Three composers, one opera. This is the latest bold undertaking by Experiments in Opera, New York City’s highly unusual, composer-driven initiative. Matthew Welch, Jason Cady and Aaron Siegel have produced a new work about the hubristic, boulder-rolling King, and it is a fascinating, if unavoidably uneven experience.

Sisyphus is at times witty, comical and poignant. There are a few attempts at broader comedy that are less successful, but what is amazing is how so much of it seems like a smooth work from a single creative mind. The story of what Sisyphus actually did that earned him his bizarre punishment unfolds; we meet Aegina, sung by soprano Lucy Dhegrae, as she works out with her buddy Jake and informs him she is dating a god. Not just any god, Zeus himself. He can take any form he desires, including that of an eagle. When Zeus, so disguised, takes Aegina and flies off with her in his talons the ruse is exposed by none other than Sisyphus the King, sung by tenor Vince B. Vincent, and it is this deed, not his despotism that delivers Sisyphus to Hades and his burdensome boulder. Zeus always was a bit self-absorbed.

We are also introduced to New York artist Brianna, sung by mezzo-soprano Kate Maroney, who is consumed by her own Sisyphusian troubles, namely obsessive-compulsive disorder. Her story dominates the entire stage right as she inhabits a large cube and sings her obsessive thoughts, often counting over and over again.

The opera is bookended by a story of three bank robbers. This portion felt superfluous, and served as unneeded comic relief that didn’t really add anything to the overall piece. The story of Sisyphus provided all of the wit the opera needed.

The score, for vibraphone, cello, contrabass and modular synthesizer, is enchanting and often quite gripping. "The Eagle" is a powerful and mesmerizing song, showing off the lovely, bell-like voice of soprano Lucy Dhegrae. When we finally see Sisyphus in Hades, Vincent sings of regret in an energetic, pop-influenced song while actually rolling his boulder over the audience, who unwittingly stands in for the mountain.

xeWh7qa4LUegwSvyOYI43LuQtlSG9AKnSsMGKUr3-2kAll of the singing is first-rate, and Vincent’s acting as Sisyphus (among other characters) is really outstanding. His is funny and sometimes quite moving as he expresses his pain and, as he repeats again and again, regret. It is a solid cast of talented performers.

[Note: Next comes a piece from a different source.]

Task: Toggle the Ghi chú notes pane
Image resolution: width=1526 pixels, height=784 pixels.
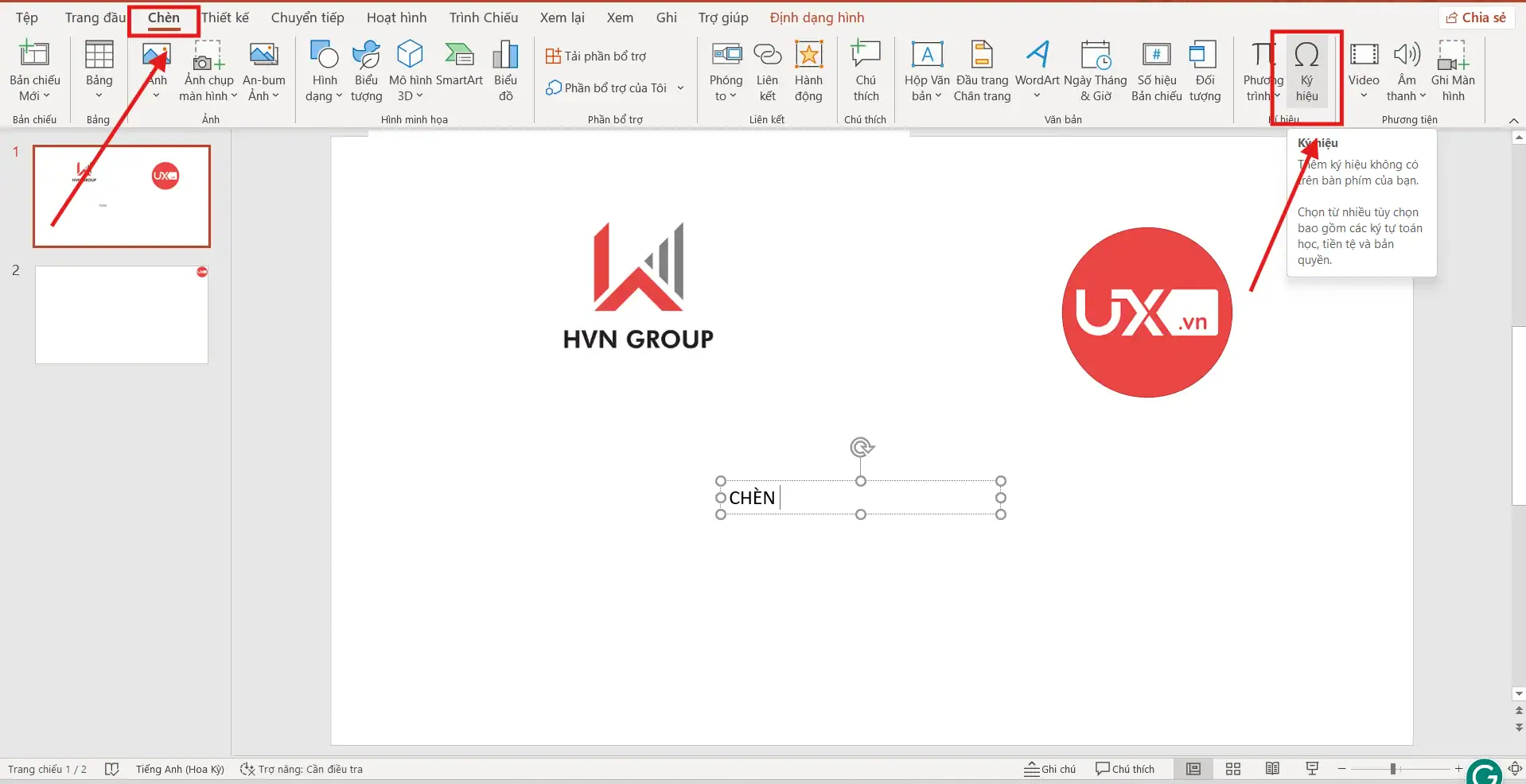Action: [1050, 769]

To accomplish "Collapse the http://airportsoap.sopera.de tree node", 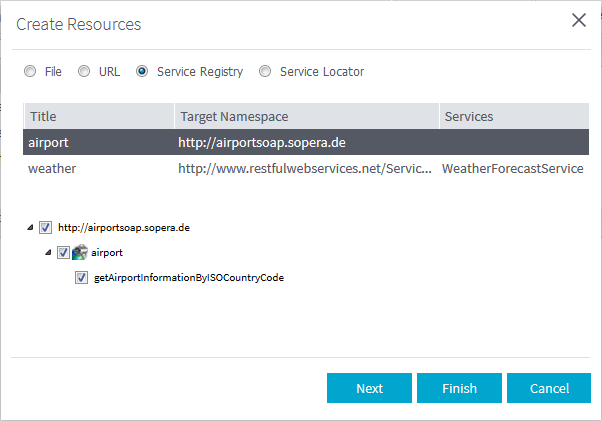I will pos(29,228).
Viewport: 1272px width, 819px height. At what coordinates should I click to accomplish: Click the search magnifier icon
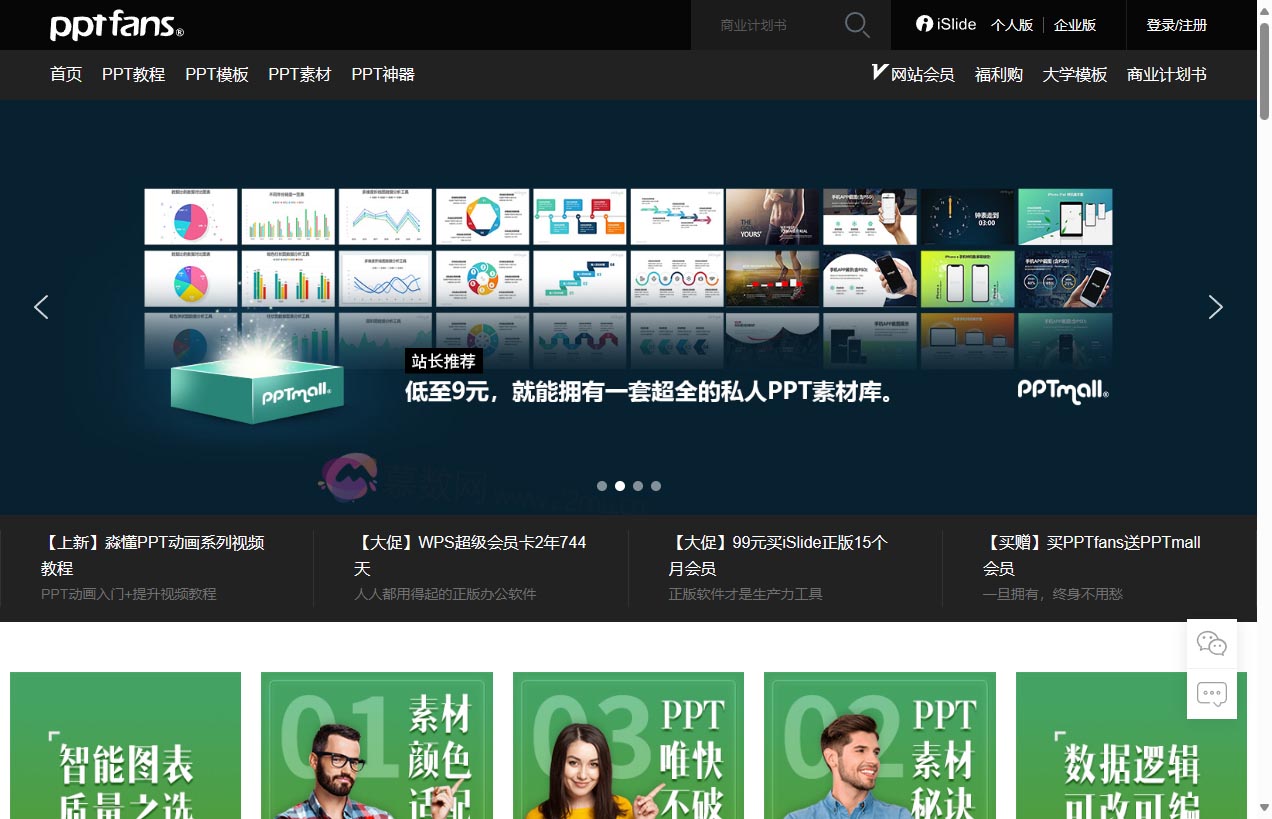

The staging by Ethan Heard is very strong, inventive yet quite focused. The set design by Kristin Robinson recalls Andy Warhol and Francis Bacon. There are simple yet lovely projections designed by Nicholas Hussong that really capture the majesty of the eagle, particularly when the image breaks free of a computer screen and takes over the entire space. The costume design by Maria Hooper is wonderful too, especially in the opera’s most powerful moment, the appearance of Vincent as Zeus, disguised as the eagle, outstretching his wings as he softly sings to Aegina. All of the elements come together at that moment to produce a beautiful combination of image and sound.

Sisyphus, at sixty minutes, is quite brief for an opera. But it was certainly a daring experiment for three talented composers. Fortunately it is also a highly interesting one to experience.